Nevertheless, here we go...

Lab 1. Charismatic English professor, deeply introverted yet passionate perpetual post doc, one idealistic male and one feminist female grad student, intense undergrad having an affair with an older professor, and me a complete intruder, stealing time when the lab instruments are available...

Lab 2. One senior scientist and one junior scientist sharing an office, a grandfatherly lab technician doddering about, another sarcastic lab technician sceptical of it all, a delightfully happy technician who one summer has a miscarriage but the next summer a baby, students thrilled to be there, including me, working like a dog for the love of it...

Lab 3. Hierarchical thesis professor demanding respect, insecure lab technician afraid of computers, three grad students, one a gay activist who happens also to be a genius, another an obsessively happy heterosexual and then me, working late into the night and loving it...

Lab 4. A European institute that was much like an Institution, offices along hallways like a hotel, a dictator director ostracized in his office, a business like supervisor, covens of part time technicians, everyone married with adult lives, working nights and weekends out of obsession and a lack of a social life ...

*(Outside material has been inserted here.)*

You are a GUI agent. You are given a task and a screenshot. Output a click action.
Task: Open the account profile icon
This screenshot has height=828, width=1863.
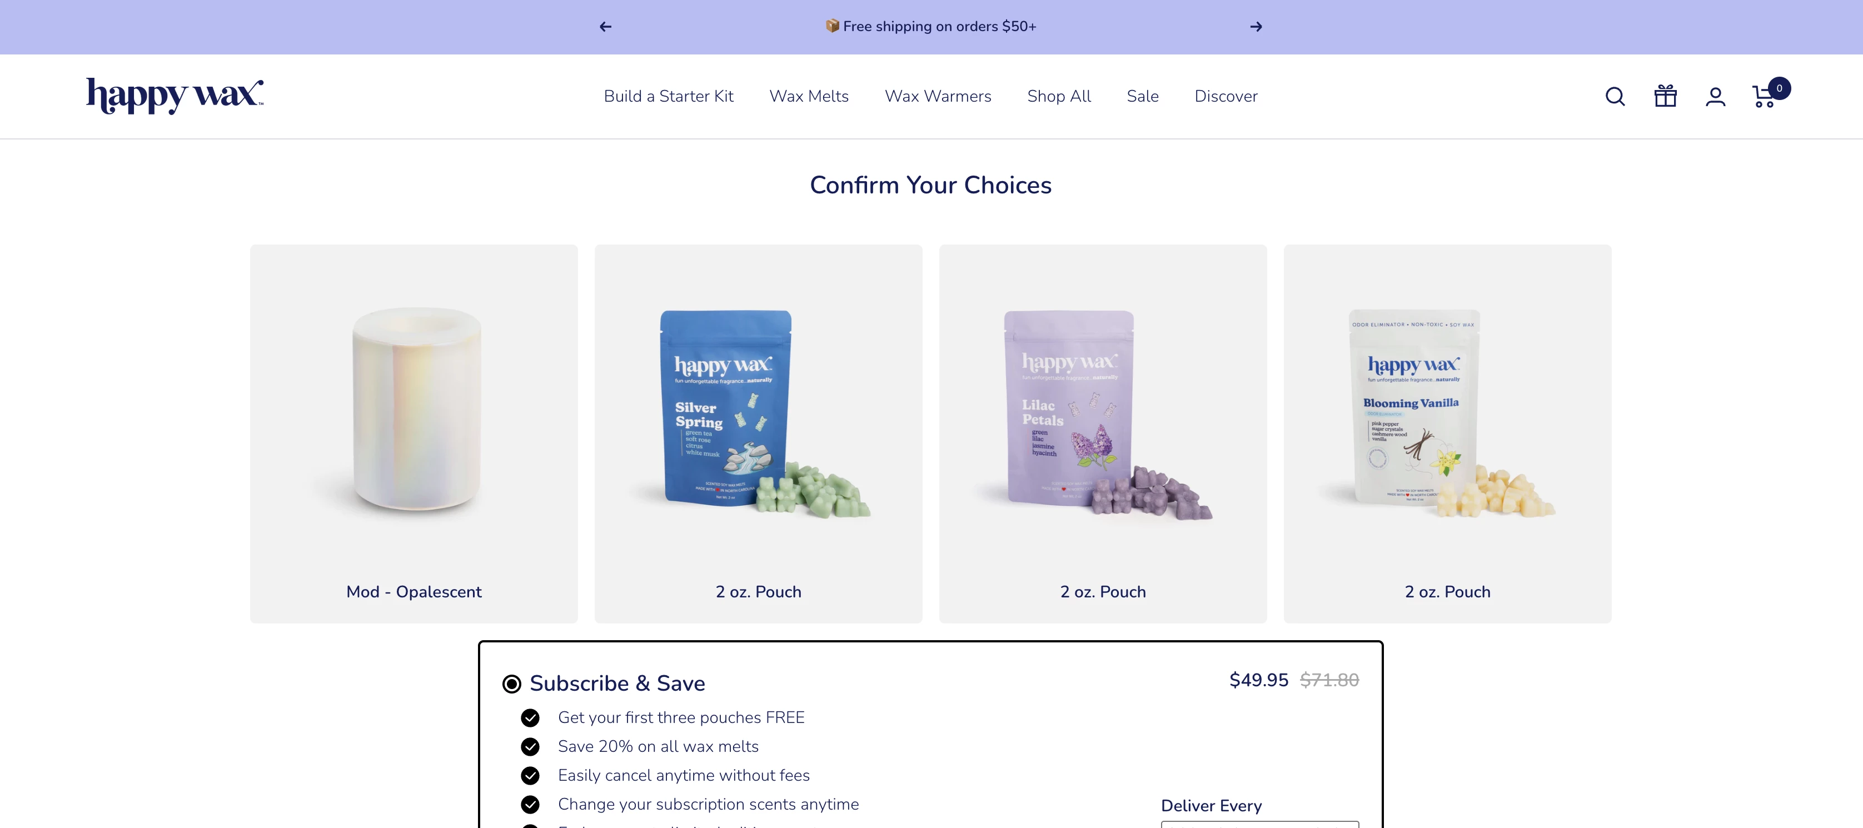click(x=1715, y=96)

Lab 5. Hypersocial group of beautiful young professionals and students in a pseudo industrial environment, led by a charismatic psychopath in a company run by dullards, a few undergrad students and term technicians desperate to hang onto their jobs, a 9-5 life of 5 day weeks..

Lab 6. A week in a lab in Japan before a conference, working 11-13 hours a day, but 5 or 6 tea breaks each day that arose spontaneously and lasted as long as they lasted, students from Venezuela and Korea and Africa sharing stories, then returning to the solitude of lab benches to continue work, beer and edame and yakitori instead of supper, then back to the lab again...

Lab 7. A growing lab with grants, temporary employees and summer students, a Russian volunteer trying to learn English without much success, a little society growing up around me but excluding me because I am the Boss ...

Lab 8. A mature lab with post docs and grad students and technicians and undergrad students, holding it all afloat with grants and more grants, no time at the bench anymore, my most intense relationship is with the computer...

Lab 9. The pasture door awaits...

I don't remember many of the events celebrating my departure from these labs, when I was presented with these goodbye cards. There are just little blips, incomplete, badly edited videos without sound. There was a party thrown by my house mates when I finished my masters, attended by their friends because I didn't have any of my own. And then, three years later, I said goodbye to the institute in Europe after finishing my PhD, trying to convey my gratitude, speaking the local language for the only time in public. On the goodbye cards, most touching were the fond, heartfelt messages from lab mates who I never realized held me with such affection or esteem. Their signatures and warmth remain on the cards, bringing back the memories of all those labs. In the social world of science, we blunder around bumping into people to their annoyance or delight, just as we do in the real world.